O medo. Simplesmente o medo. Ou a fé! Qual a cara da fé na iminência da morte? Não apenas da
morte, mas do assassinato frio e sangrento e calculado? Os torturados talvez sejam espécimes
místicos, que vivem na fronteira do sagrado, e os torturadores a mão divina agindo certo por linhas
tortas. Semi-deuses movidos diretamente pela sabedoria do Senhor!. Nunca vi graça alguma em
mortes fulminantes. Nada como um tiro no joelho, depois outro na mão, e um pouco de vinagre nas
feridas para lembrar ao fiel a dor de Cristo o redentor.
“Eu certamente apertaria o gatilho!” Essa ideia martela meu juízo a cada esquina solitária
de minha impotência. Sou uma espécia de Raskolnikov incapaz do ato assassino, incapaz de tentar e
de afrontar os limites do razoável, limites que não obstante já se afastaram imenso de mim. E é isso
exatamente que mais me causa inquietação, pois são os fracos os mais capazes de reagir com
violência quando a fraqueza se torna por demais evidente e ameaça sua integridade humana.

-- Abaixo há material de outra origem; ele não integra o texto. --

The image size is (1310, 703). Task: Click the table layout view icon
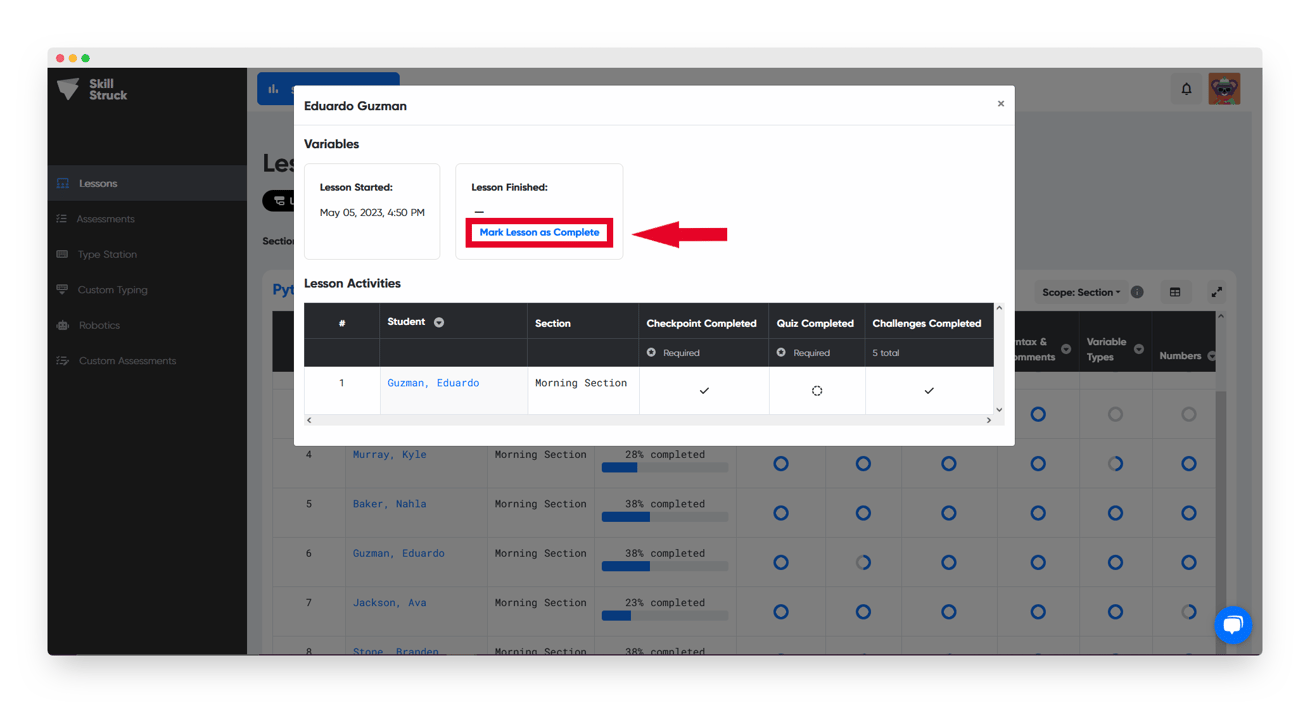(1175, 292)
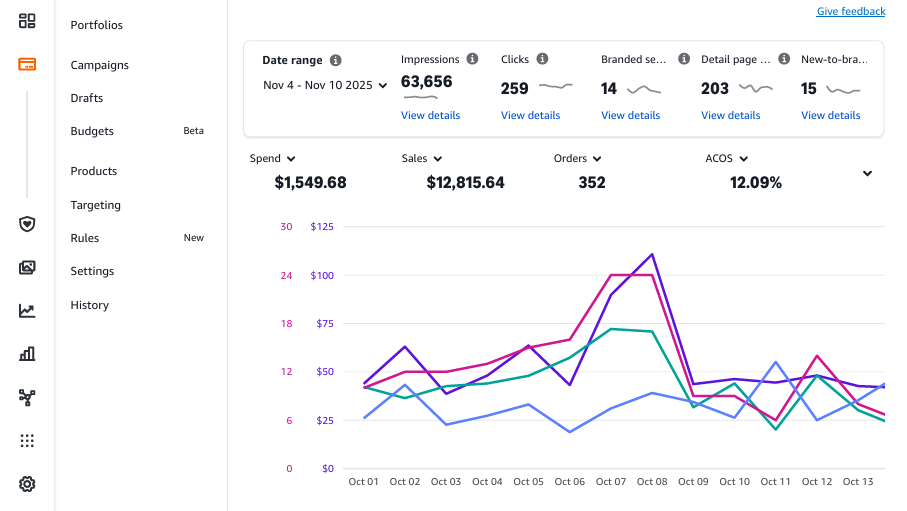Click the apps dot-grid icon
This screenshot has height=511, width=907.
click(27, 441)
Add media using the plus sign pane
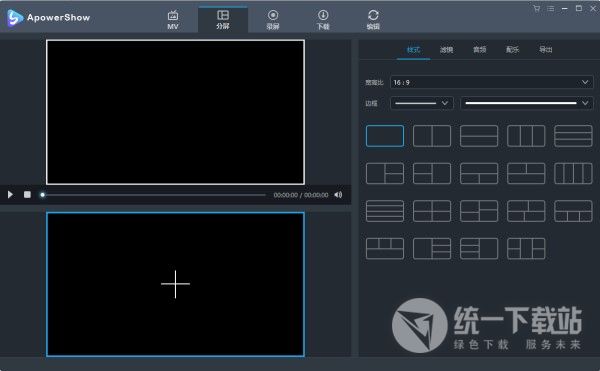The image size is (600, 371). click(175, 284)
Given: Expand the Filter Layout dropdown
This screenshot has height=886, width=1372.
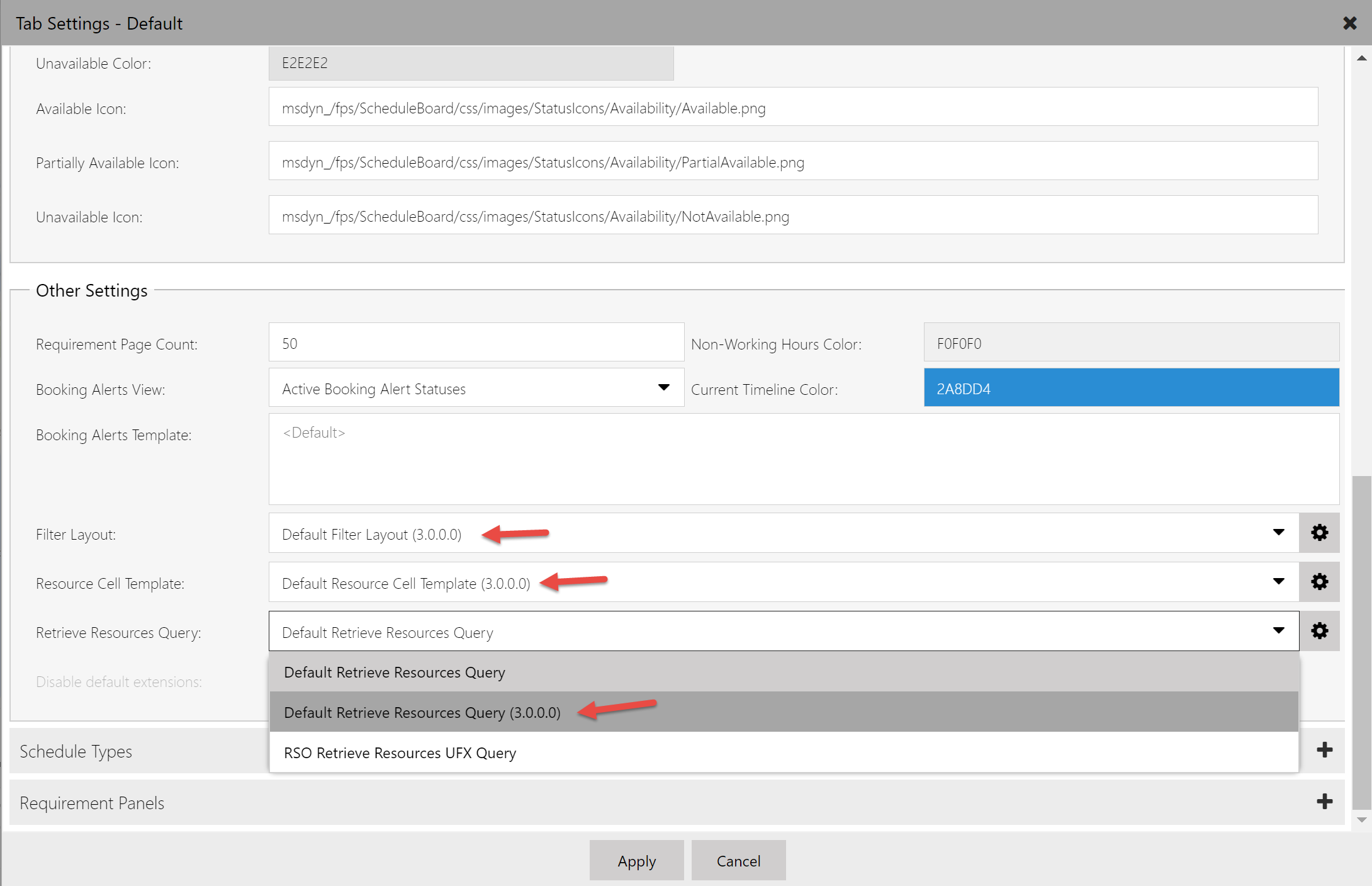Looking at the screenshot, I should point(1278,533).
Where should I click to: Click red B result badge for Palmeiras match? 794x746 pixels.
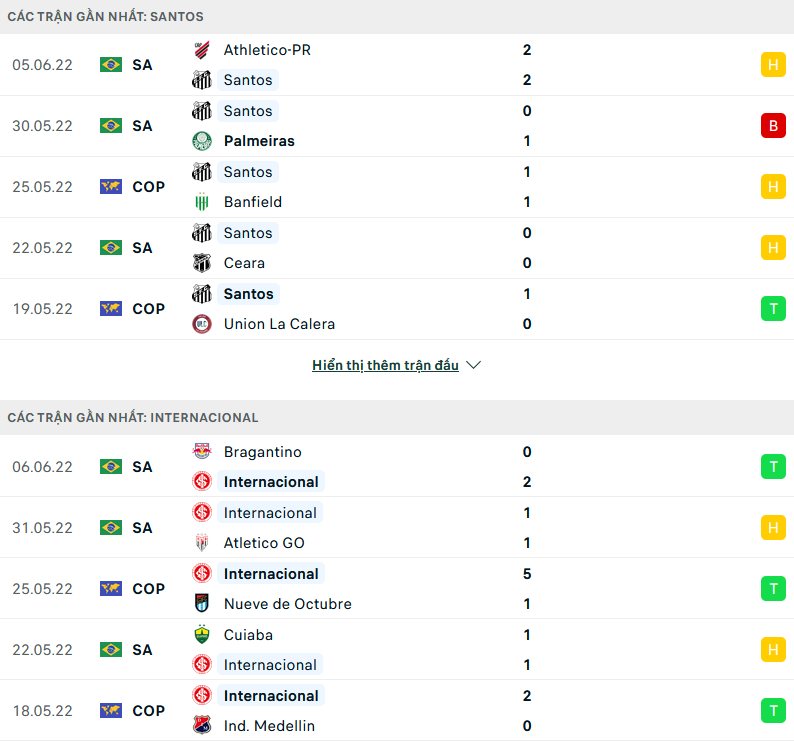coord(773,126)
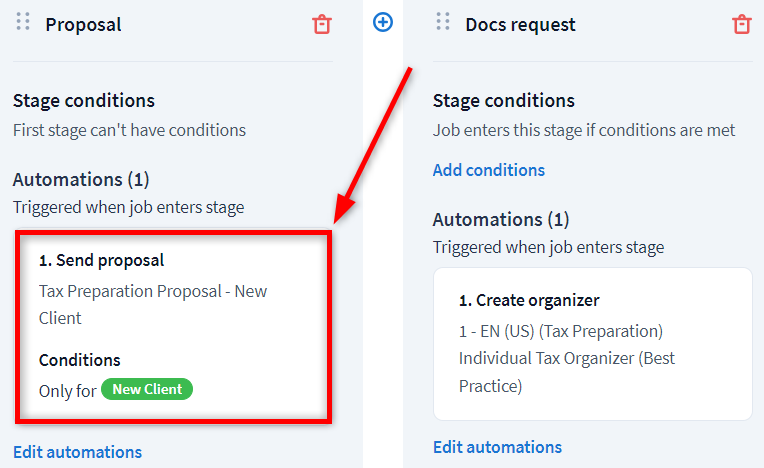Image resolution: width=764 pixels, height=468 pixels.
Task: Click the green New Client tag
Action: pos(146,390)
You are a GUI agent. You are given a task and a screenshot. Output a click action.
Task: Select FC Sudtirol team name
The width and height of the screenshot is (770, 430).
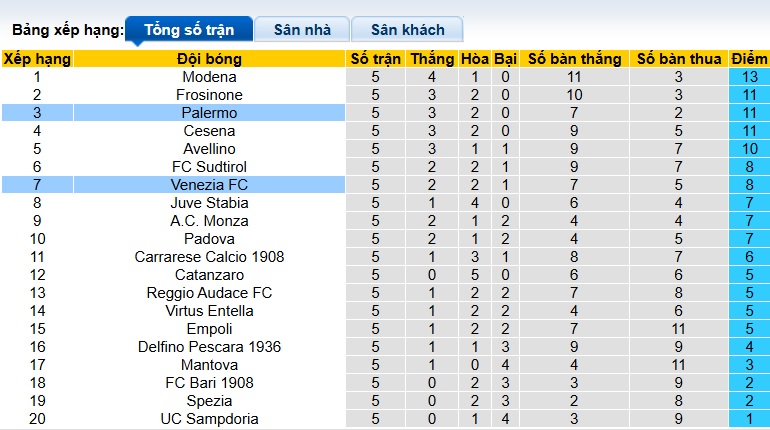click(x=209, y=167)
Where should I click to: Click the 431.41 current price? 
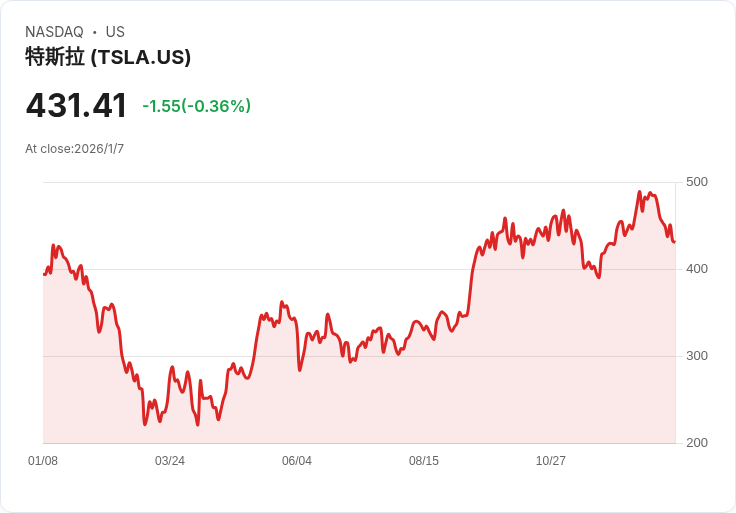coord(76,106)
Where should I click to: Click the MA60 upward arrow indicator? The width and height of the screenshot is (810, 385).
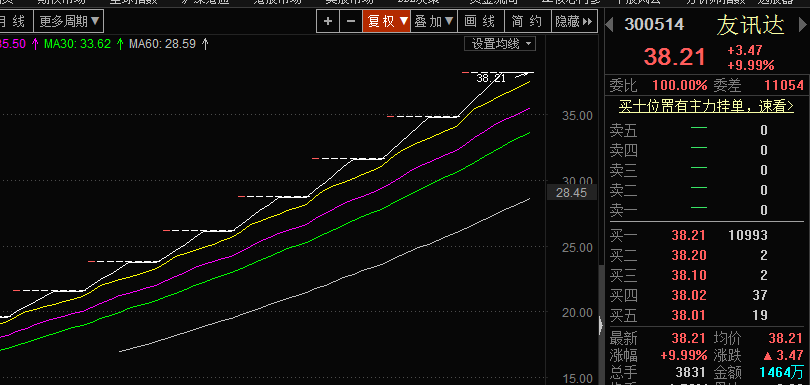click(x=205, y=44)
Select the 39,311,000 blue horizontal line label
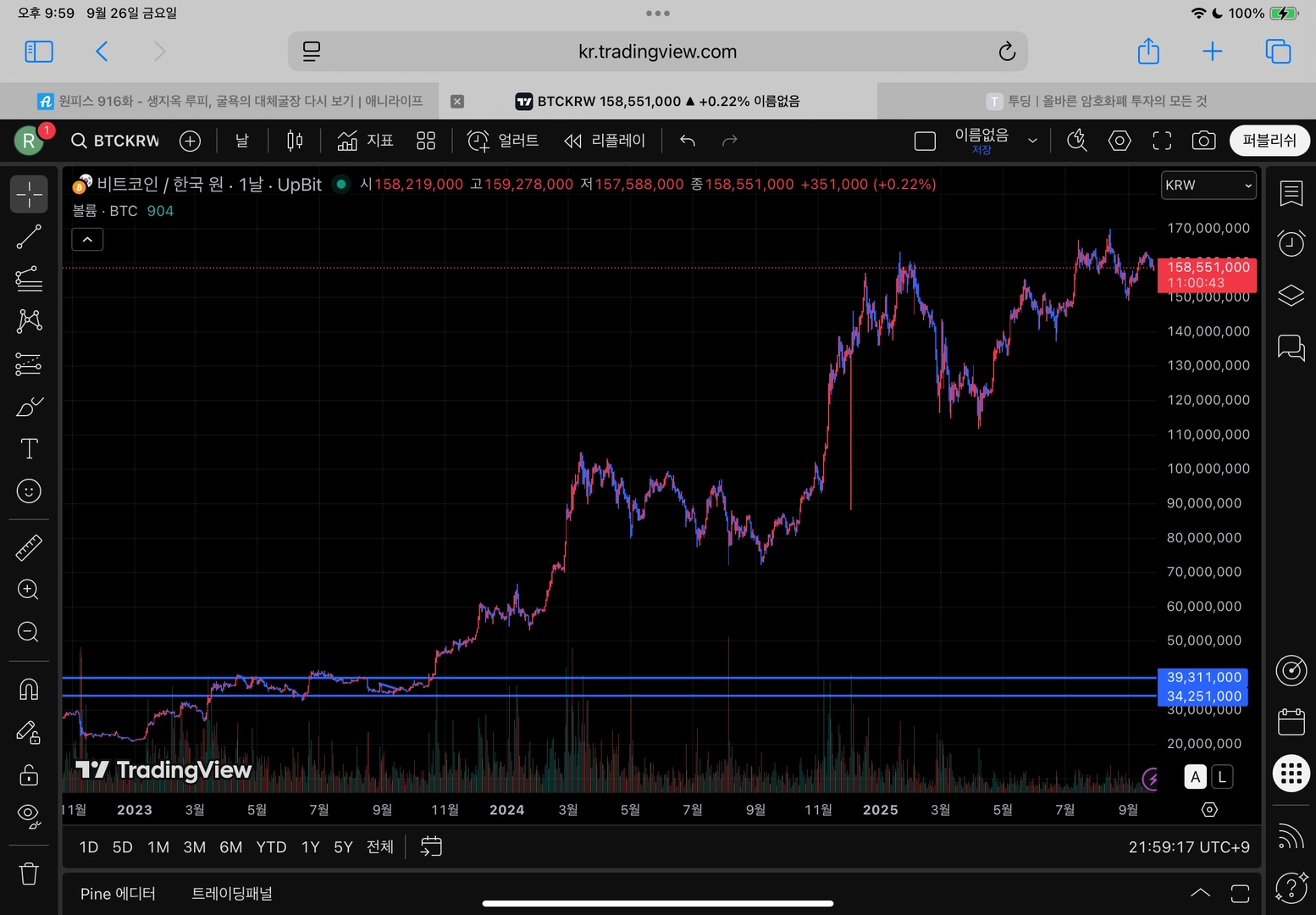This screenshot has width=1316, height=915. [x=1203, y=677]
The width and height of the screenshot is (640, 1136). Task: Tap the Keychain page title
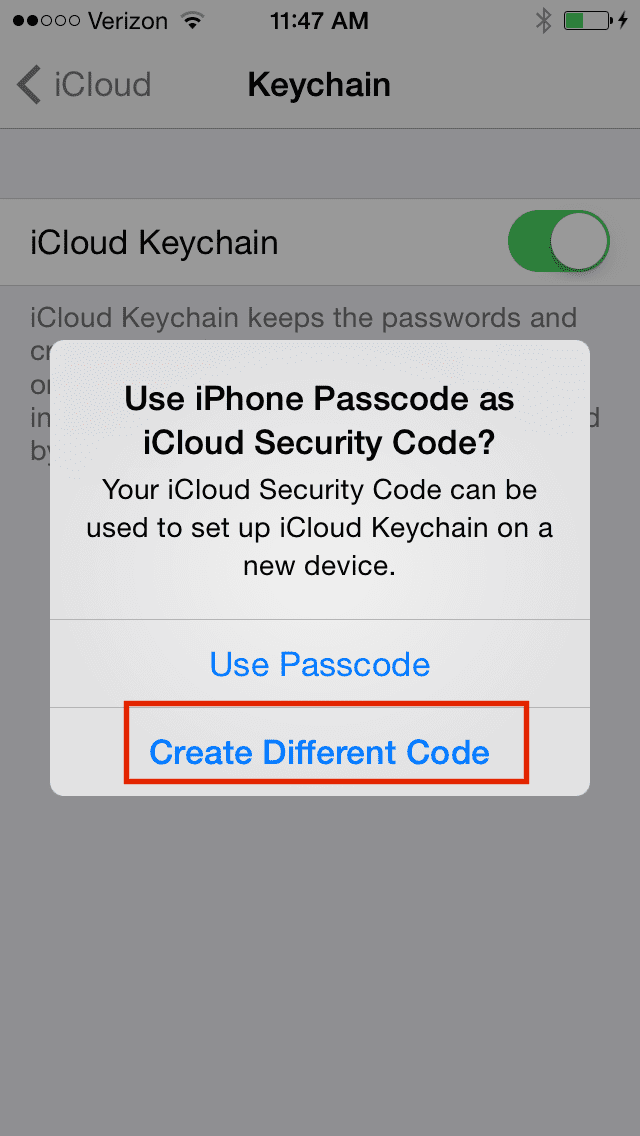[320, 85]
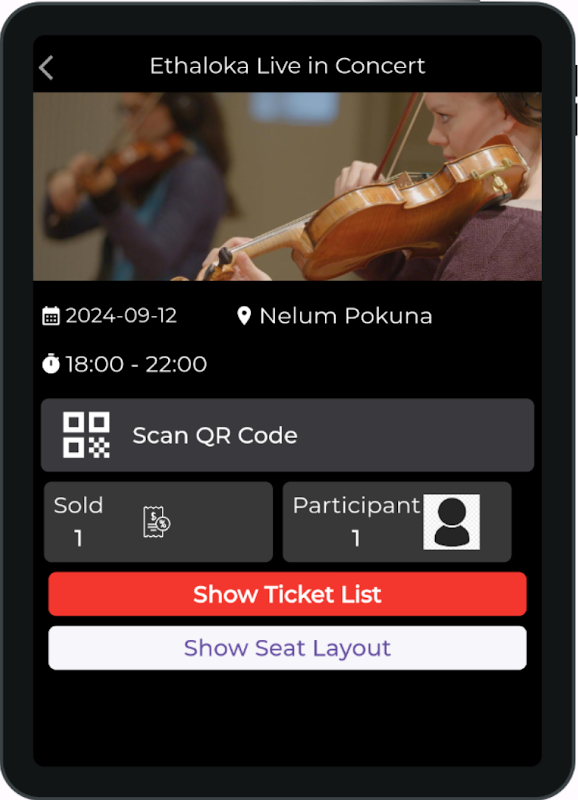Click the violinist concert banner image
Image resolution: width=578 pixels, height=800 pixels.
click(x=287, y=186)
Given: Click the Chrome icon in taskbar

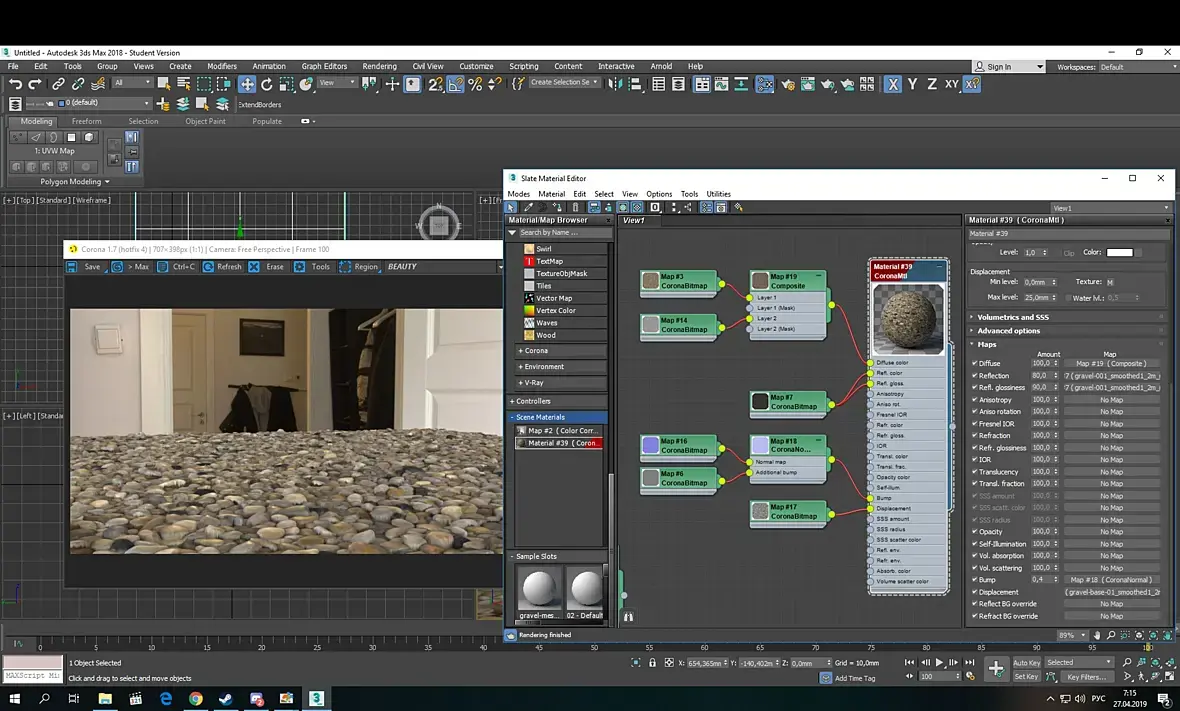Looking at the screenshot, I should pos(196,699).
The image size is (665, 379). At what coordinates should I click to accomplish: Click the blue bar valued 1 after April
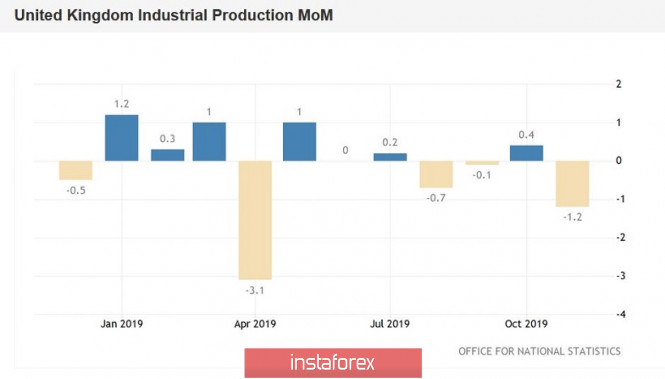(299, 142)
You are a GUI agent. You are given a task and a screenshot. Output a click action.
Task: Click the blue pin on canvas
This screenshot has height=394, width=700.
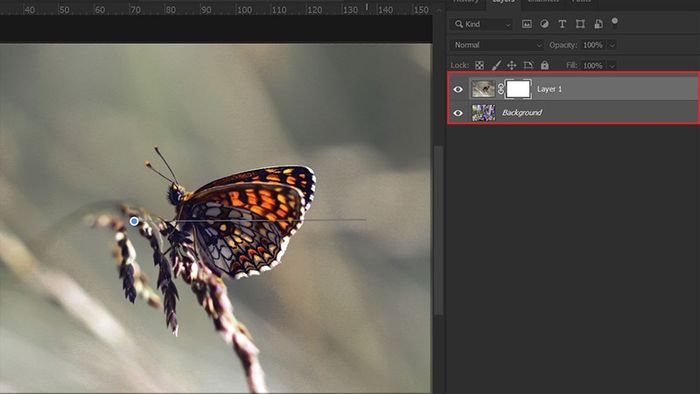click(x=134, y=221)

Quando o homem se aproxima perigosamente da natureza de ratinhos brancos
amedrontados e dóceis é que a vaga de estupor cáustico pode emergir de forma incontrolada e
indócil, deixando atrás de si a carcaça de uma vida ordinária, que nem mesmo no ato assassino foi
capaz de registrar na vida sua assinatura. Um nada até mesmo no ato de tirar a vida.
“Eu certamente apertaria o gatilho!” Penso isso tudo sem sequer mexer um músculo, mas
minhas calças esquentam novamente e me vejo uma vez mais mijado, com frio, sentado num banco
de beira de calçada. A noite já anuncia seu fim e não sei mais se o mendigo sou eu ou aquele
fantasma de gente do outro lado da rua. Ele se parece tanto comigo que não sei ao certo quem ele é.
Mas não é possível feições tão semelhantes. Nada vezes nada, ensina a matemática das
equivalências, é igual a um resto indecidível, e portanto ainda resta a calça molhada e a estranha
proximidade...
“Eu certamente apertaria o ga....zzzzzzzzzzzzzzzzzzzzzzz! Pam!
Meu corpo tomba. Minha cabeça quebra o espelho do quarto. Acordo como que pasmado.
De minha testa escorre um sangue ralo. O chão está coberto de estilhaços do espelho. Tento me
levantar e minhas mãos também sangram, e meus joelhos, e não tenho como olhar minha cara. O
mendigo sumiu do ponto de ônibus. O ponto de ônibus também partiu, em estilhaços, mais
precisamente. Minhas calças estão molhadas e para além do latejar insistente de minha cabeça,
ainda tenho tempo de rir ao pensar que poderia também estar todo cagado. Definitivamente um
mendigo decadente. Cuspo no chão por falta de ter em quem cuspir, o que é mais conveniente face à
minha covardia atávica. Na saliva também há sangue, e um desespero agudo, elétrico, do tamanho
do silêncio que consome meus dias e estilhaça minha vontade.